In MySQL's InnoDB, there are two types of B+ tree indexes, one is called a clustered index and the other is called a secondary index.

The leaf nodes of the clustered index are data nodes, often the primary key is used as the clustered index. The leaf nodes of the secondary index store the KEY field plus the primary key value. Therefore, accessing data through a secondary index requires accessing the index twice.

Take MySQL as an example to help you understand those database military regulations.

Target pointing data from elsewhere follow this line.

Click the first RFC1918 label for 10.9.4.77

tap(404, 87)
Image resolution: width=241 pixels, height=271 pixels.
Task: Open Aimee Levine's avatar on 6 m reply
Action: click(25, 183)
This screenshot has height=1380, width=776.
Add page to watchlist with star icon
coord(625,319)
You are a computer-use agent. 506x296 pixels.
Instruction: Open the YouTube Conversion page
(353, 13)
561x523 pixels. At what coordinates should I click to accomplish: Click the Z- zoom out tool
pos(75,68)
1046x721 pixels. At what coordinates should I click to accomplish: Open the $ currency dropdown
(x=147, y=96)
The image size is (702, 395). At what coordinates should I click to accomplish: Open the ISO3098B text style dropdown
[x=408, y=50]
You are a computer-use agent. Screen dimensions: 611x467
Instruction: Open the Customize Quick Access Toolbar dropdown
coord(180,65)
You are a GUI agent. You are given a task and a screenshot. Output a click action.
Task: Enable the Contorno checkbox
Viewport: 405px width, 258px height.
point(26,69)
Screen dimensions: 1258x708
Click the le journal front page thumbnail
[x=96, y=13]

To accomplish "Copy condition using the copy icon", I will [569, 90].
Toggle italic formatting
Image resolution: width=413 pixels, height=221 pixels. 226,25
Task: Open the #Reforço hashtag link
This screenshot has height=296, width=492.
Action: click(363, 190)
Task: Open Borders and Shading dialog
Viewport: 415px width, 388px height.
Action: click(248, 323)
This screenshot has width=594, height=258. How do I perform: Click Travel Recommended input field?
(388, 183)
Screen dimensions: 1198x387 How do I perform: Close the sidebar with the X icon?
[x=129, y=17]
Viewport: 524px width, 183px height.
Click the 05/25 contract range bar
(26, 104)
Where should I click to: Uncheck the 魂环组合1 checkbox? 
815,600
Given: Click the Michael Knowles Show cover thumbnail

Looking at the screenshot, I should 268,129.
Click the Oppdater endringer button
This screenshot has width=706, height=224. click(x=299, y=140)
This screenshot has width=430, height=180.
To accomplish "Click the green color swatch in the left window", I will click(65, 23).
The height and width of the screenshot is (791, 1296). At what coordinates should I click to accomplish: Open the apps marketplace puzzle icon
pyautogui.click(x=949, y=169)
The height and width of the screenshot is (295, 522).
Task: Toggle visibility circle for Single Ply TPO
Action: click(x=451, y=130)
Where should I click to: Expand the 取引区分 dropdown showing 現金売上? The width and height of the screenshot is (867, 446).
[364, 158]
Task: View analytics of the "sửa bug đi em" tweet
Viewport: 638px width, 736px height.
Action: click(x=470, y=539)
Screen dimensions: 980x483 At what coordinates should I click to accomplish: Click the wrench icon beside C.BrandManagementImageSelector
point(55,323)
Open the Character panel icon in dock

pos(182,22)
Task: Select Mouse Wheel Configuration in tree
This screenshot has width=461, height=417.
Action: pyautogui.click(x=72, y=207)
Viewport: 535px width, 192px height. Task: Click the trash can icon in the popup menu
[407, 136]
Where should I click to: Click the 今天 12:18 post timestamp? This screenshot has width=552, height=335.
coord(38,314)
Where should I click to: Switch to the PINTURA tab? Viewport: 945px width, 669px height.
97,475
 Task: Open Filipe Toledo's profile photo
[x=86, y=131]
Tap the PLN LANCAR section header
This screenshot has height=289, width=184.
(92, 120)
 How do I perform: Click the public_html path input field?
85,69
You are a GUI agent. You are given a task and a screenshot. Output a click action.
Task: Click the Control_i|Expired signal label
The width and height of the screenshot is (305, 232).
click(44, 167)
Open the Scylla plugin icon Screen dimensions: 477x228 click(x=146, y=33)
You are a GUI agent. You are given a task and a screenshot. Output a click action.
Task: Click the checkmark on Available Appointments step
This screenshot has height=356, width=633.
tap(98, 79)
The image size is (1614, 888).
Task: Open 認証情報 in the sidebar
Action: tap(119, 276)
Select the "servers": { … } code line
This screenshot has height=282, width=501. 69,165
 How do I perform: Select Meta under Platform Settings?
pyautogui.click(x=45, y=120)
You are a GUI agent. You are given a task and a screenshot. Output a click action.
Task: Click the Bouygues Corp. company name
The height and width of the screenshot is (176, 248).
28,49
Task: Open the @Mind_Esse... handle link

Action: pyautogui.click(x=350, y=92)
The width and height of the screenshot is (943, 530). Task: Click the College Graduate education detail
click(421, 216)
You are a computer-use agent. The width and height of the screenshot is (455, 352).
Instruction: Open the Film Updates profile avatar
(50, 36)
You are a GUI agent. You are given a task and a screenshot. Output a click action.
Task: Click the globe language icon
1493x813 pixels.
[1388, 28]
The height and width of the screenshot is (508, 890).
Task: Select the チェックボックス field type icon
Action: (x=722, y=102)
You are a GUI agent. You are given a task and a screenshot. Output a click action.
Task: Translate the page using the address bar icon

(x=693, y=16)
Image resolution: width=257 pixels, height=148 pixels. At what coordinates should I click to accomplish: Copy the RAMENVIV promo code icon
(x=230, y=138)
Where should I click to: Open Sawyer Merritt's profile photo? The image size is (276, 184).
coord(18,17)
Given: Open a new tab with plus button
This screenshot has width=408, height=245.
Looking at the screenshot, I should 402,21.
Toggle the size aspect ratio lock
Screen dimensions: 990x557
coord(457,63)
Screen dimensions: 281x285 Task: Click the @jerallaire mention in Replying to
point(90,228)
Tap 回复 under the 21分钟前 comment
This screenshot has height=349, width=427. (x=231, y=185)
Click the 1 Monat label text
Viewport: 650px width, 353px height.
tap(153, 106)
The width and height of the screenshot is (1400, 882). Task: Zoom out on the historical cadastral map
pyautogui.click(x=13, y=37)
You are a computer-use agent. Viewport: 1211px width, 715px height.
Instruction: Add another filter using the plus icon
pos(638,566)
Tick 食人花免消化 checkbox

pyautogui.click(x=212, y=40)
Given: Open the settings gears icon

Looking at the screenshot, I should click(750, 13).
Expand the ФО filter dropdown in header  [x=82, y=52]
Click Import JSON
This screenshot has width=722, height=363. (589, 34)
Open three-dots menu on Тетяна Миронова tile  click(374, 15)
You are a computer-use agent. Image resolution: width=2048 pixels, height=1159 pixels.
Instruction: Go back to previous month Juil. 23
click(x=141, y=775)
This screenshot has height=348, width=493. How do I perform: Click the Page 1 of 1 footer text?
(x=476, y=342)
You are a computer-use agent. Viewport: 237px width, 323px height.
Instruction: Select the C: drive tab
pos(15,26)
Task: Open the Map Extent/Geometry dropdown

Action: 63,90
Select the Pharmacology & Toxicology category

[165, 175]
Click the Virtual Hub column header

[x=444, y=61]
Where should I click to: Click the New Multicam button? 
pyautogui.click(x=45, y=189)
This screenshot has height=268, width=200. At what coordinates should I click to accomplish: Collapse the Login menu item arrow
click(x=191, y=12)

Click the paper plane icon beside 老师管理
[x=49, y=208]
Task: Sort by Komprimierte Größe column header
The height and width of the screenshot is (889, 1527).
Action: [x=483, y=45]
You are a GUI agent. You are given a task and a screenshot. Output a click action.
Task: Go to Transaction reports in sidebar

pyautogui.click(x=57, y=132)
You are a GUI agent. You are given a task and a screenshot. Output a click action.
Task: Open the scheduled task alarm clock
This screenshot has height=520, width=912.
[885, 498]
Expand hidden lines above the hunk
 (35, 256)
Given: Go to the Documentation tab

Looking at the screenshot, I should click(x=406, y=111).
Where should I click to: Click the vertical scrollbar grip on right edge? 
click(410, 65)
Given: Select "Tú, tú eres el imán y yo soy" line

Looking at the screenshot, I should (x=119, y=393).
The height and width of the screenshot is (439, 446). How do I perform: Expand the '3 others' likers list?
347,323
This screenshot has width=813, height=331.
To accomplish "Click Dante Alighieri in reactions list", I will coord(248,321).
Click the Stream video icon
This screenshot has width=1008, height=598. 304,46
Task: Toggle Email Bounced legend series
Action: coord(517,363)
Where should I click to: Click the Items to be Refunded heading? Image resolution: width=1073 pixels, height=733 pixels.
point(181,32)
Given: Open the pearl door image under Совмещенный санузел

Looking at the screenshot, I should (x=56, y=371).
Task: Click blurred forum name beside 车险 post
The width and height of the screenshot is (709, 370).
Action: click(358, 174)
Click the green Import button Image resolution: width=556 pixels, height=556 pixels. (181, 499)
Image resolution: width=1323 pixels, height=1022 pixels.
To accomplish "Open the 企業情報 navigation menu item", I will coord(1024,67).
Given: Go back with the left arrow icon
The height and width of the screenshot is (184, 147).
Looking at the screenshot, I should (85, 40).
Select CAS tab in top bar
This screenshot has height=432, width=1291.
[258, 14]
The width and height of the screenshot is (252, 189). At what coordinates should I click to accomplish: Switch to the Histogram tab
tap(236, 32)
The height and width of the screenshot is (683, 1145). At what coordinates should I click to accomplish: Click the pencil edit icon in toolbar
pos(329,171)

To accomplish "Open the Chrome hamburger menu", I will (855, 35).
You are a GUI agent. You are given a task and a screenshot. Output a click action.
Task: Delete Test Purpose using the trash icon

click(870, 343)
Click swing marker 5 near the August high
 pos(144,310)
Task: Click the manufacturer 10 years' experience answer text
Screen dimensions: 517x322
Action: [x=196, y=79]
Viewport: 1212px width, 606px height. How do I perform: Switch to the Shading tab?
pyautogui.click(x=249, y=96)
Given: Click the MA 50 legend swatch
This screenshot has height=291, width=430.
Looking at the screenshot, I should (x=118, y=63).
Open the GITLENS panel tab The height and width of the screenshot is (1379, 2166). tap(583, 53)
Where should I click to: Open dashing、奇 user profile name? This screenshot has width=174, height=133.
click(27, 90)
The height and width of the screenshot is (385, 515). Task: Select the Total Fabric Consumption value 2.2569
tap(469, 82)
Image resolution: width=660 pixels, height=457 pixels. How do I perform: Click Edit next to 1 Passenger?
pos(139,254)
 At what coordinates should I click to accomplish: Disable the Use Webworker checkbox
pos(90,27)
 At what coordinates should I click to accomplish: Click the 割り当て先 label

There is also a form of index called a composite index, or compound index, which can build indexes on multiple columns.

Take MySQL as an example to help you understand those database military regulations.

The sorting rule of this kind of index is to compare the first column first, and if the first column is equal, compare the second column, and so on.

4. Advantages and Disadvantages of Database Index

The most obvious advantage of database index is to reduce I/O. Several scenarios are analyzed below.

For fields with = conditions, you can directly search the B+ tree and use a very small number of hard disk reads (equivalent to the height of the B+ tree) to reach the leaf nodes and then directly locate the data. Location.

For range fields, since the B+ tree is sorted, the range can be quickly located through the tree.

Similarly for orderby, group by, distinct/max, min, since the B+ tree is sorted, the results can be obtained quickly.

There is also a common scenario called index covering data. For example, two fields A and B are used as condition fields, and A=a AND B=b often appear. When selecting C and D at the same time, a joint index (A, B) is often built, which is a secondary index, so when searching, The corresponding leaf nodes and records can be quickly found through the B+ tree of the secondary index, but some of the records contain IDs of the clustered index, so you need to search the B+ tree of the clustered index once to find the real records in the table, and then In the record, read C and D. If the joint index is (A, B, C, D) when establishing a joint index, then all the data will be in the B+ tree of the secondary index and can be returned directly, reducing the process of searching the tree.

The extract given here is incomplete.